SLOAN | Omicron hysteria distracts government from bigger problems


There is a lot happening this week.
We all know, presumably, that the Supreme Court is hearing a pretty important case concerning the legal durability of Roe vs. Wade, which will ensure that abortion will remain an incendiary issue for the foreseeable future.
Across the water, Iran is trying its level best to reinstate the deal made under President Obama to allow them to continue to develop a nuclear weapon more or less unimpeded, and all indications are that they may get everything they ask for and more.
Meanwhile, Beijing has issued arrest warrants for two pro-democracy activists for encouraging a boycott of this month’s sham election – an election in which all of the candidates had to receive approval from the Communist Party. The same Beijing which is rapidly developing hypersonic missile technology that could effectively hobble the U.S. aircraft carrier fleet well beyond any useful range, taking the American Navy out of the power-projection business in the western pacific.
If you missed all that, it’s probably because so much energy has been devoted to official obsession over the emergence of yet another COVID-19 variant, this time in South Africa, the sinister-sounding “omicron” variant.
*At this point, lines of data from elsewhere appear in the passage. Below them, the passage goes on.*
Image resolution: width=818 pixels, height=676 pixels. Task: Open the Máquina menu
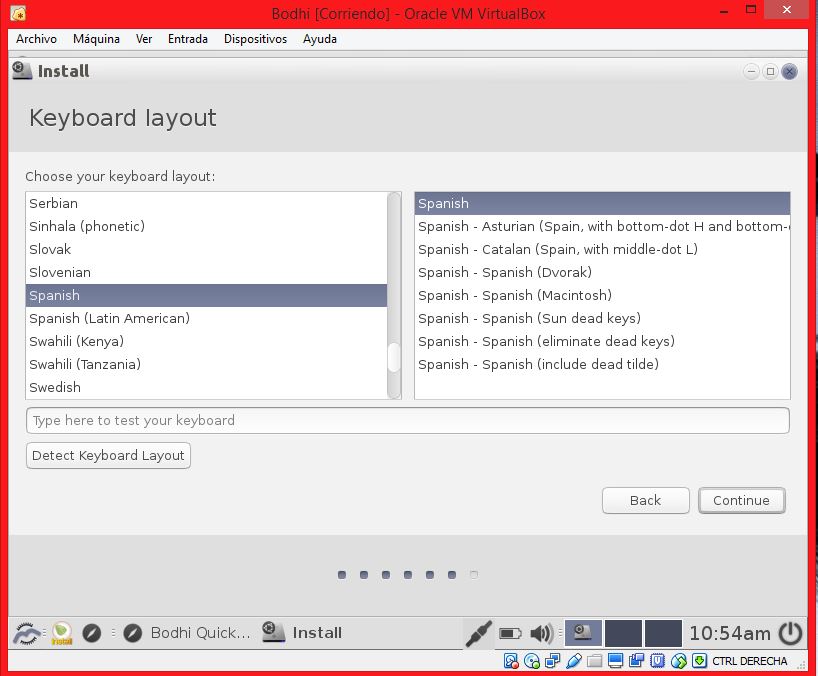[x=96, y=39]
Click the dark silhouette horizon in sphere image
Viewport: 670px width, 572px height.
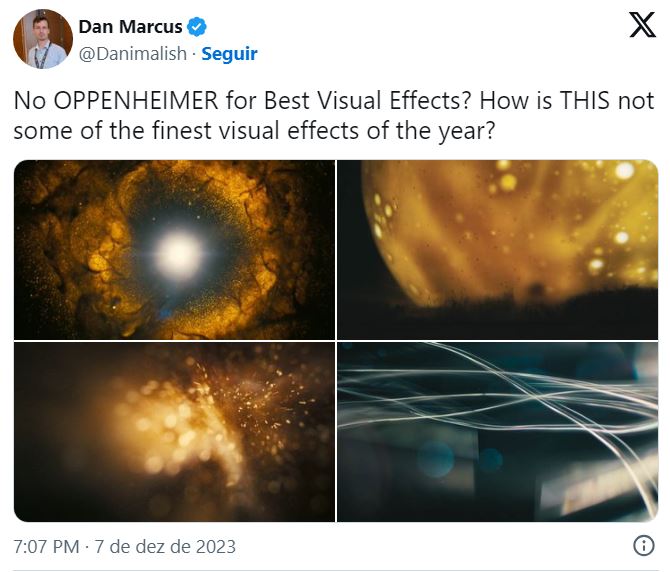point(498,317)
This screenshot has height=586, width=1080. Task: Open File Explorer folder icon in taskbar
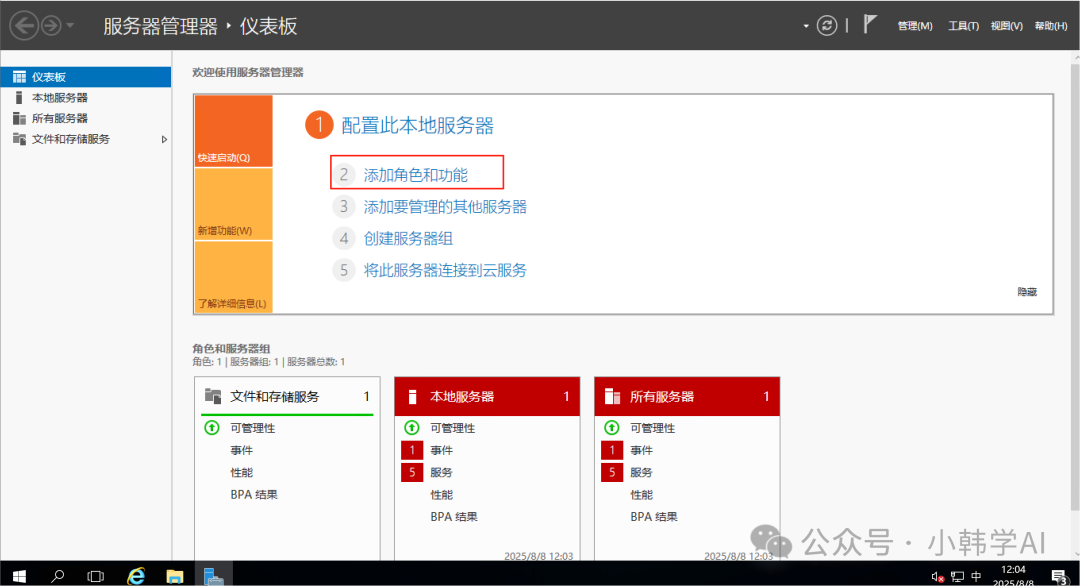(x=174, y=575)
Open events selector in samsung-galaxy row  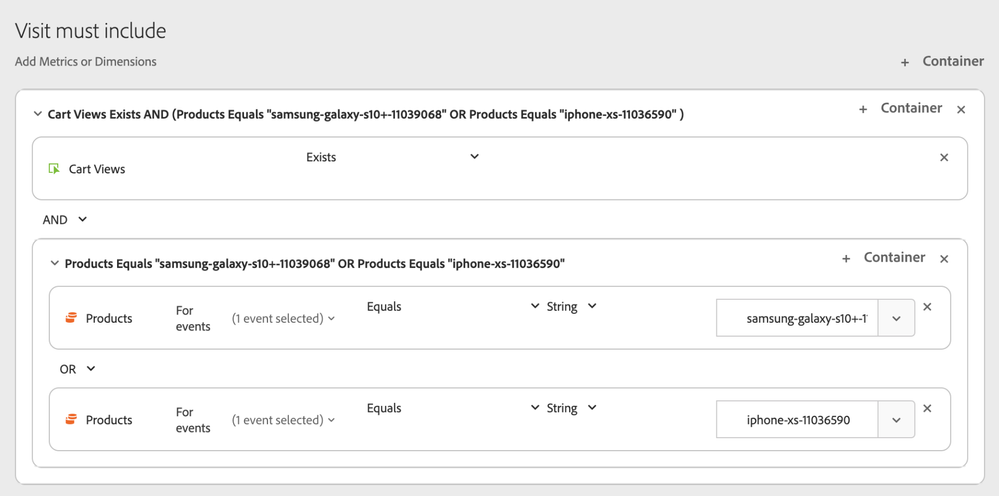[x=284, y=318]
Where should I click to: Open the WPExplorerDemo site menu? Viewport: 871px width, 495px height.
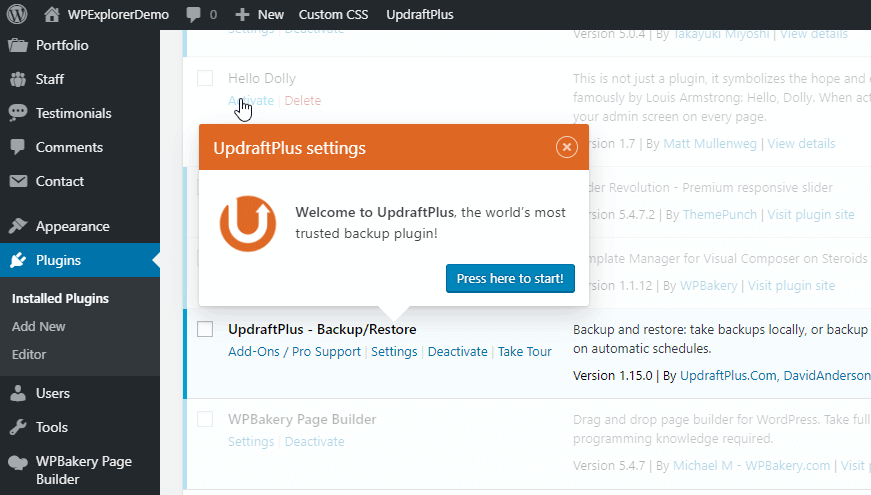[x=107, y=15]
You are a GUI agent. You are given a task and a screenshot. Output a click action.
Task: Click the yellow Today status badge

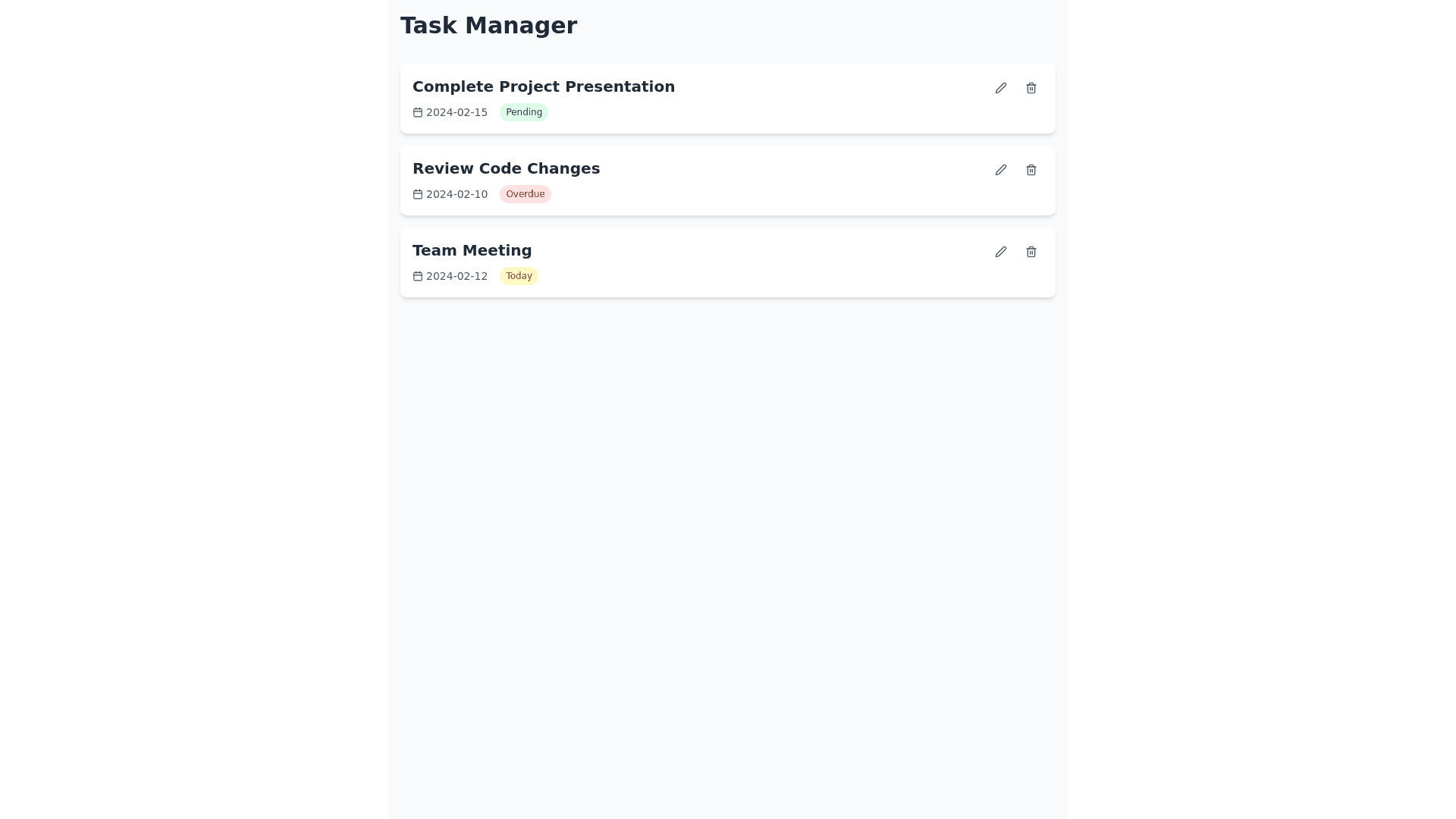click(519, 276)
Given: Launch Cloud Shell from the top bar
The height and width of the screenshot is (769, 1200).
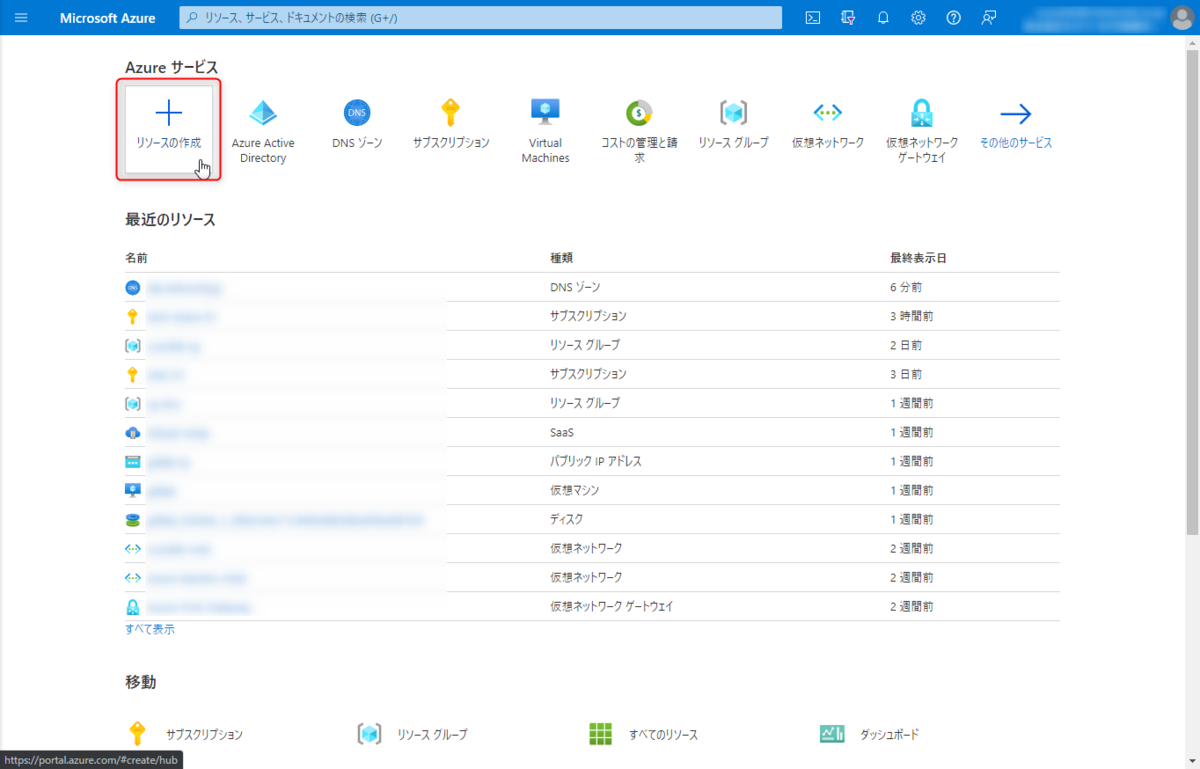Looking at the screenshot, I should (x=812, y=17).
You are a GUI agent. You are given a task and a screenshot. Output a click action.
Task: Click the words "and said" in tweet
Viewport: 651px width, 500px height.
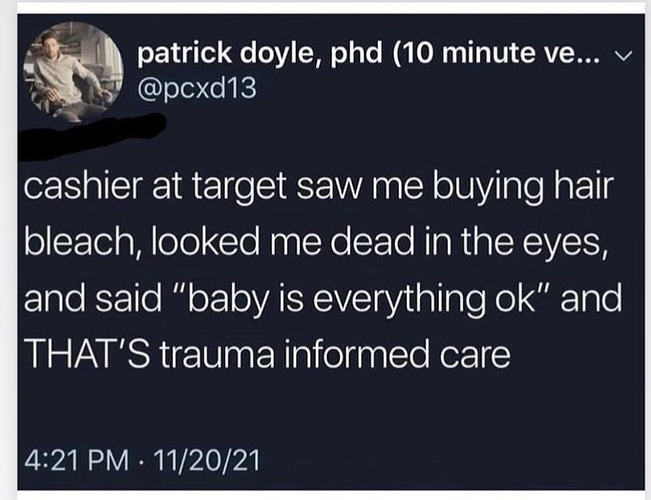click(93, 299)
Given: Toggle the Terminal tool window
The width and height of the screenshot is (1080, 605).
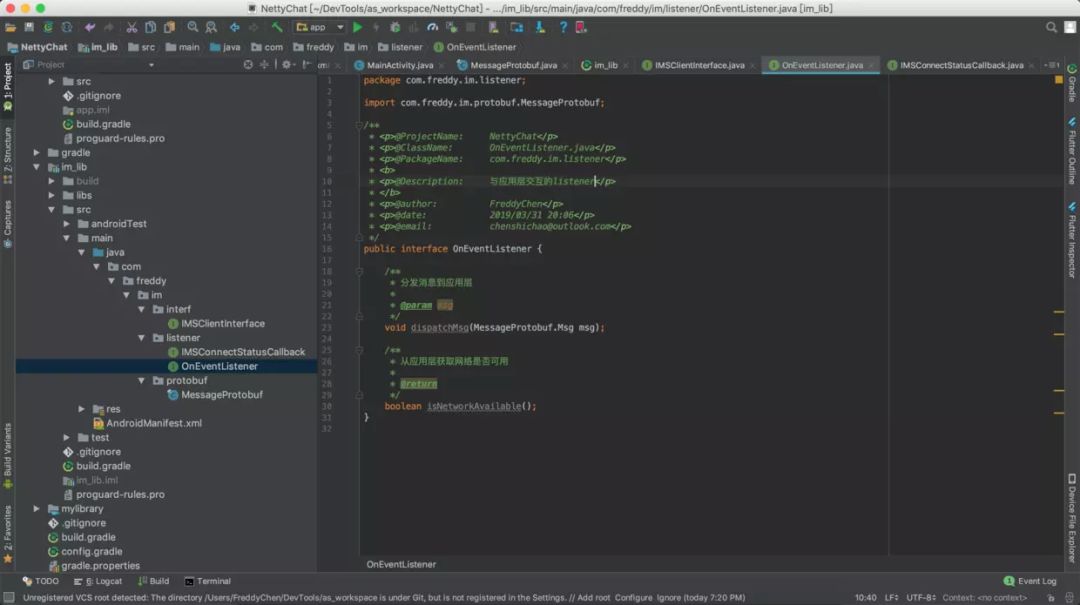Looking at the screenshot, I should tap(207, 581).
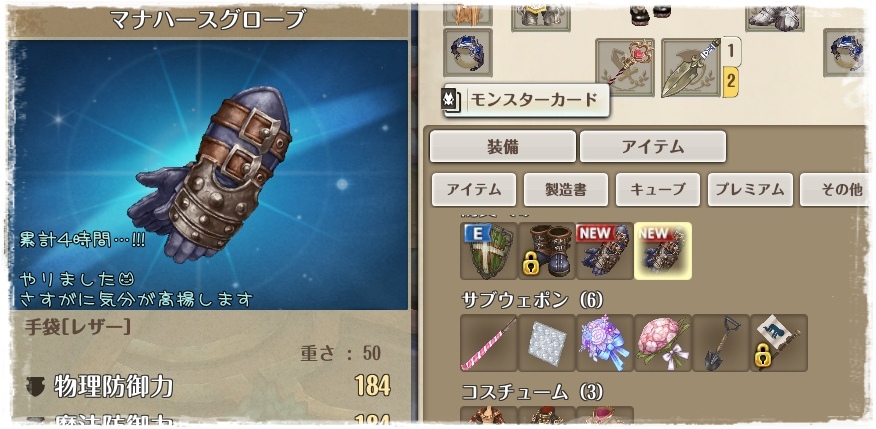Select the locked leather boots item

547,251
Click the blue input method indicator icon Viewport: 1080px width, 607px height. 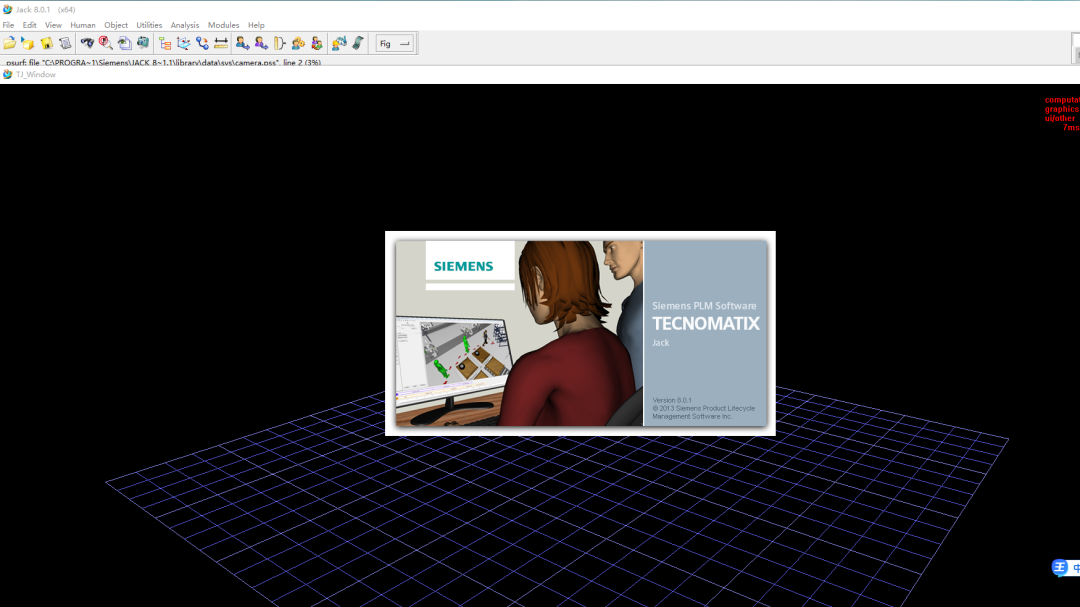click(1059, 567)
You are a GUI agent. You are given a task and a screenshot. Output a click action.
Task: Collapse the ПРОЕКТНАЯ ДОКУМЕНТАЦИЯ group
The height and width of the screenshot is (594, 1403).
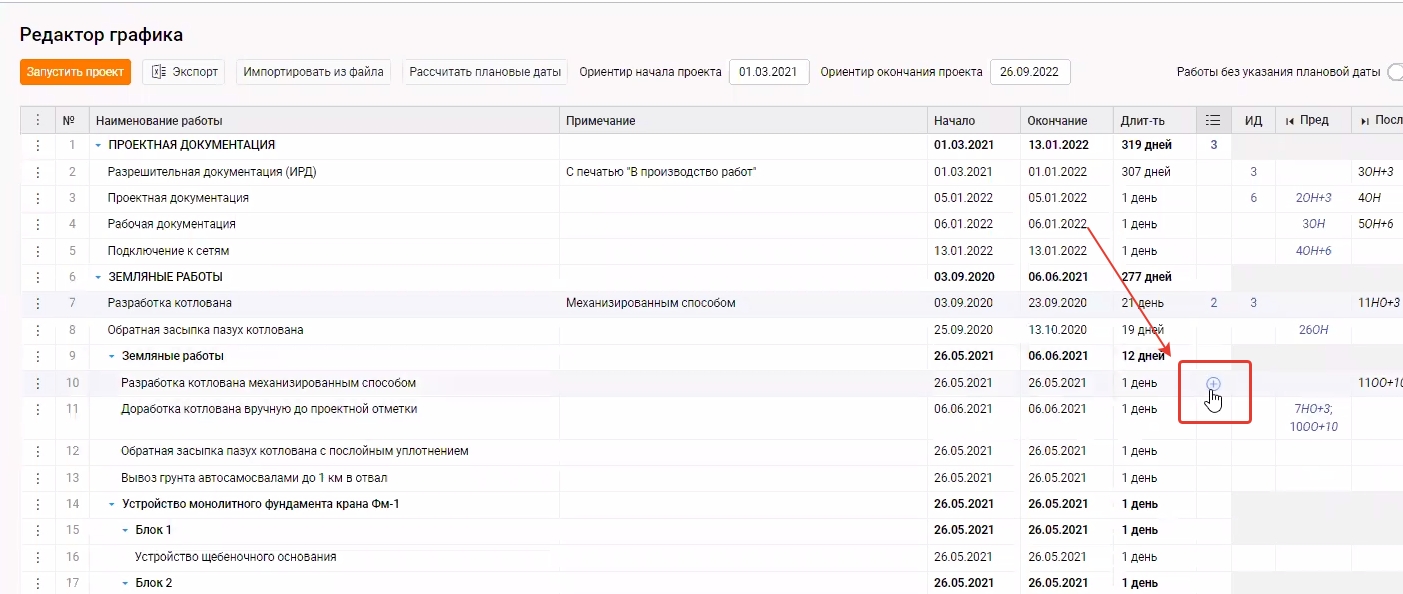(98, 146)
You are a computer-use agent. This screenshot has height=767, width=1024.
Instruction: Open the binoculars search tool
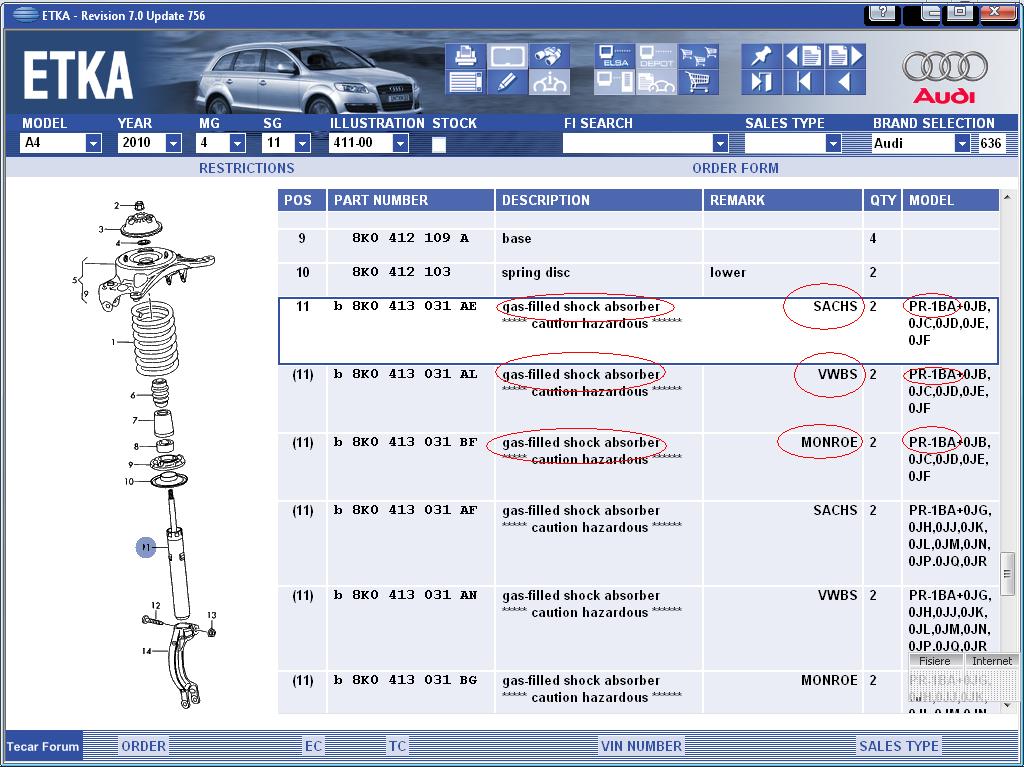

The ominous moniker is, of course, just the next letter in the Greek alphabet, which serves a taxonomical role in naming the variants, the official namers having decided to skip the previous two letters: “nu”, for its confusion-inducing symmetry with the word “new”, and “xi” – well, you can come to your own conclusions as to why they diplomatically chose to hop over “xi”.
The financial markets have cooled down after a bout of hysteria last Friday upon the announcement of the discovery of the new strain, but omicron is nevertheless causing paroxysms of joyous panic among some hyperactive public-health types and particularly officious government bureaucrats who had begun to lament the loosening of their chokehold on public life.
Bureaucrats in the Denver Metro Area were a bit ahead of the curve, reinstating indoor mask mandates just in time for Thanksgiving, while tut-tutting Governor Polis for, to his credit, refusing to commit the entire state to pointless symbolism. The justification, such as it is, is to arrest the overwhelming of state hospital systems and maintain availability of ICU beds. These are legitimate concerns; as I pointed early in the pandemic, two sure harbingers of societal collapse are when hospitals become so overwhelmed they can no longer function, and the breakdown of order created by an erosion of police protection.
But there is a definitional element to it. Reports tell of how some hospitals are utilizing 80 or 90% of available ICU beds; which sounds dramatic, though one is then entitled to wonder what is an acceptable amount of ICU bed wastage? Aren’t hospitals supposed to be at pretty close to that capacity? Don’t they end up shutting their doors if the medical demand is demonstrably not there?
In Canada, they have been far slower at easing COVID-related restrictions than here in the U.S., with much of the country remaining on effective lockdown until rather recently. But they didn’t really have much choice, and not because their COVID infection rate was that much different from ours – it wasn’t – but because, due to their quasi-socialized single-payer (free!) healthcare system, their hospitals and clinics are always over-utilized, even at the best of times.
Our system, as frustratingly imperfect as it is, at least had some market-inspired leeway built into it to handle things like a pandemic far more readily. But how much is too much? That’s an economic question, which cannot be answered by government decree.
The Biden administration, true to form, cannot quite figure out an appropriate response – they were apparently just kidding, for instance, when they said a few months back that mandating vaccines was not the role of government. The White House has slouched into its accustomed default position of just doing whatever it wants regardless of the law. Just as he did when he disregarded the high court’s ruling on the constitutionality of the eviction moratorium, the President now seems intent on ignoring the court’s explicit guidance concerning its vaccine mandate for healthcare workers in facilities that receive federal funding. Mandates, incidentally, which are now the greatest contributor to the hospital staffing shortage.
For the record, I believe in the vaccines, as a miracle of capitalism and western medicine. I got the shots myself and encourage everyone who is eligible to do so as well. But government micromanagement of the situation, through lockdowns, or mask and vaccine mandates, will be ineffective at best, counterproductive at worst, as they will only encourage the skeptics to dig in.
And government fixation on managing things largely outside their control distracts from its duty to handle those things which ought to be, like keeping the streets safe, keeping Tehran from building a nuclear bomb, and keeping China from exporting its misery any further than it already has.
Kelly Sloan is a political and public affairs consultant and a recovering journalist based in Denver.